Table of Contents Author Guidelines Submit a Manuscript
Applied Computational Intelligence and Soft Computing
Volume 2014, Article ID 896128, 12 pages
http://dx.doi.org/10.1155/2014/896128
Research Article

Script Identification from Printed Indian Document Images and Performance Evaluation Using Different Classifiers

1Department of Computer Science & Engineering, Aliah University, Kolkata, India
2Department of Computer Science, West Bengal State University, Barasat, India
3Department of Computer Science & Engineering, Jadavpur University, Kolkata, India

Received 18 June 2014; Accepted 18 November 2014; Published 7 December 2014

Academic Editor: Erich Peter Klement

Copyright © 2014 Sk Md Obaidullah et al.

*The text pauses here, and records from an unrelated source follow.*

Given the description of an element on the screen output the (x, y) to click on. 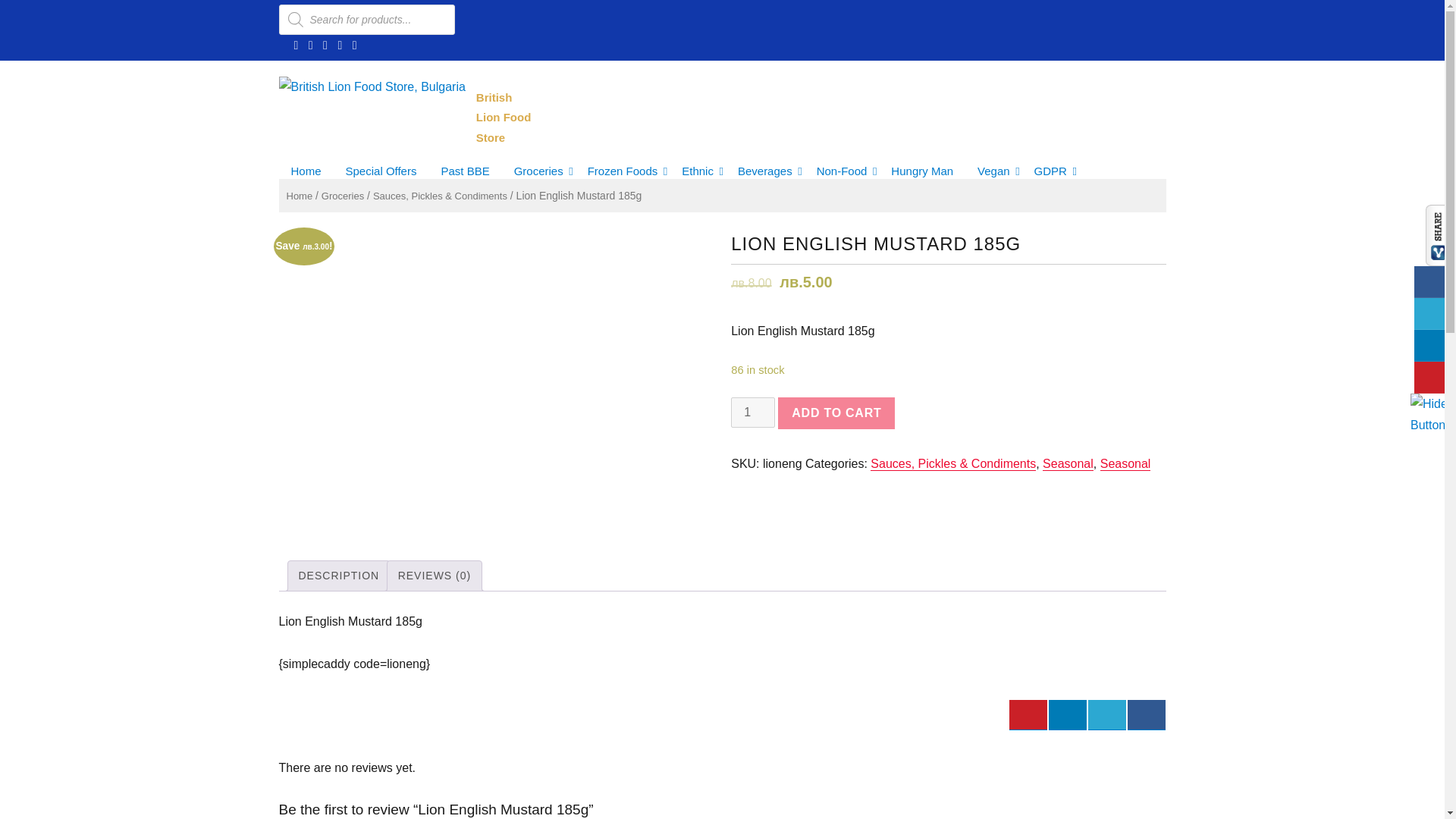
1 (752, 412)
Share On Linkedin (1067, 714)
Share On Pinterest (1027, 714)
Groceries (538, 170)
Home (306, 170)
Frozen Foods (622, 170)
Past BBE (464, 170)
Special Offers (381, 170)
Share On Twitter (1106, 714)
Given the description of an element on the screen output the (x, y) to click on. 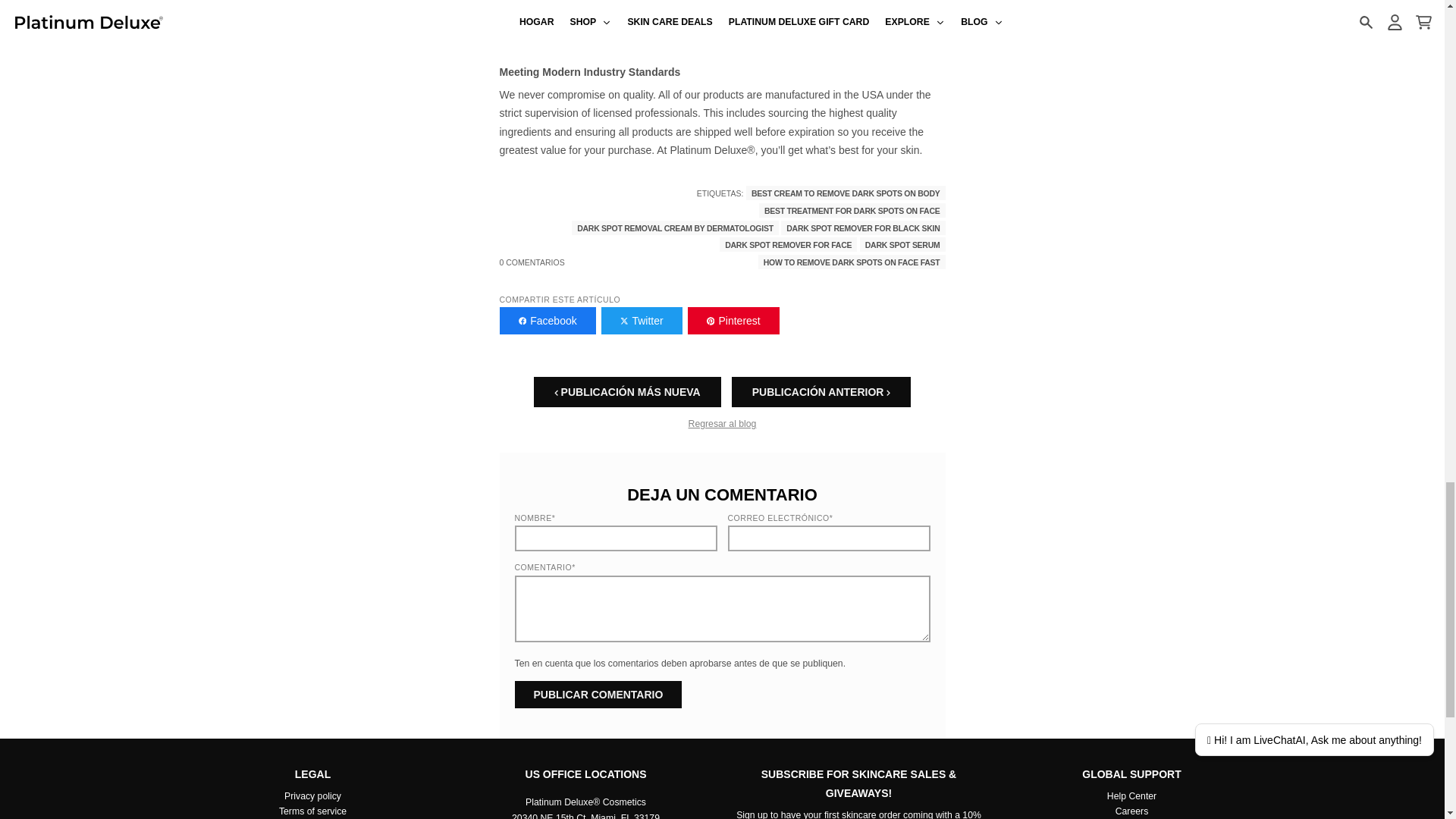
Publicar comentario (597, 694)
Given the description of an element on the screen output the (x, y) to click on. 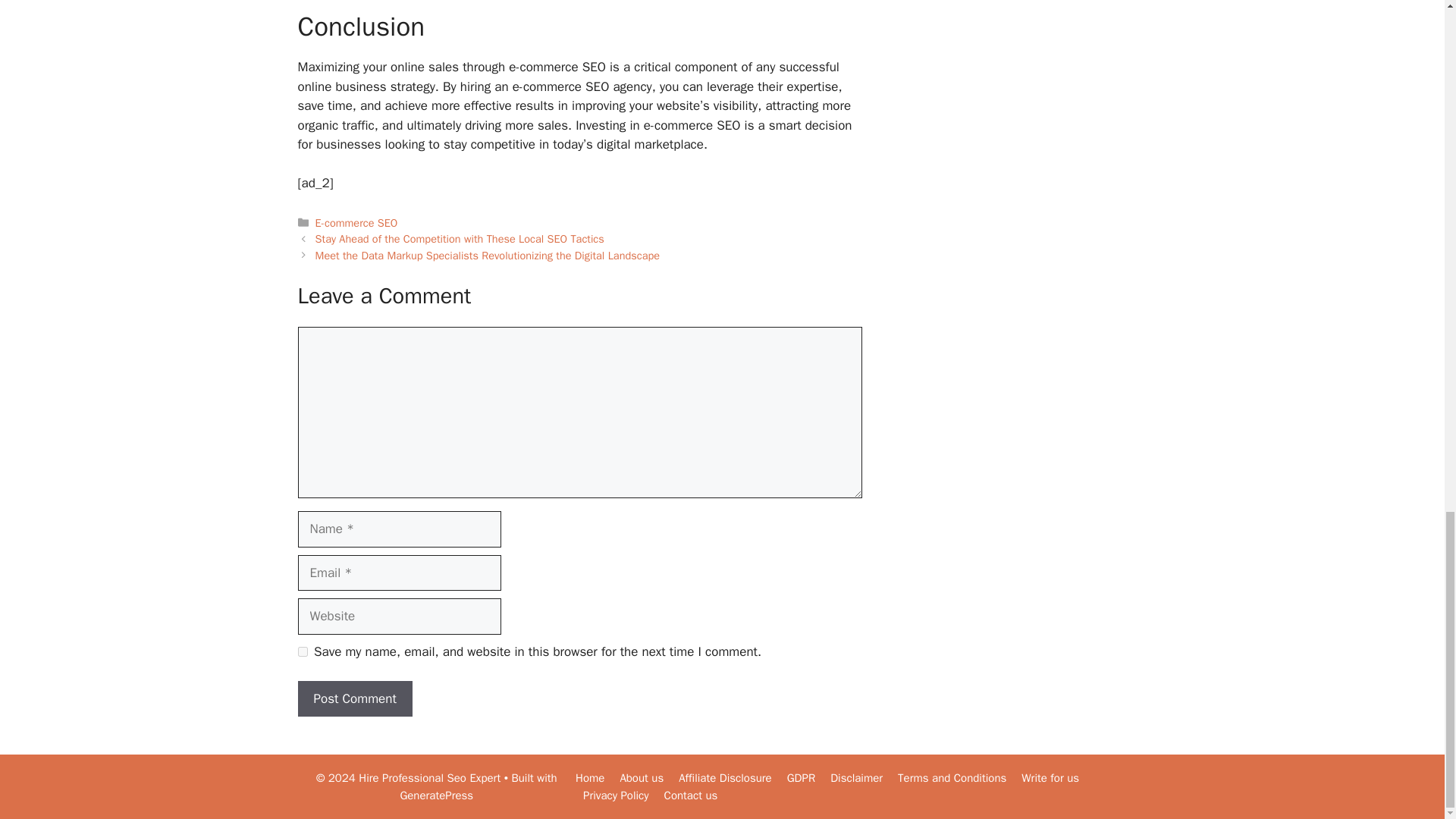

This is an open access article distributed under the Creative Commons Attribution License, which permits unrestricted use, distribution, and reproduction in any medium, provided the original work is properly cited.

Abstract

Identification of script from document images is an active area of research under document image processing for a multilingual/ multiscript country like India. In this paper the real life problem of printed script identification from official Indian document images is considered and performances of different well-known classifiers are evaluated. Two important evaluating parameters, namely, AAR (average accuracy rate) and MBT (model building time), are computed for this performance analysis. Experiment was carried out on 459 printed document images with 5-fold cross-validation. Simple Logistic model shows highest AAR of 98.9% among all. BayesNet and Random Forest model have average accuracy rate of 96.7% and 98.2% correspondingly with lowest MBT of 0.09 s.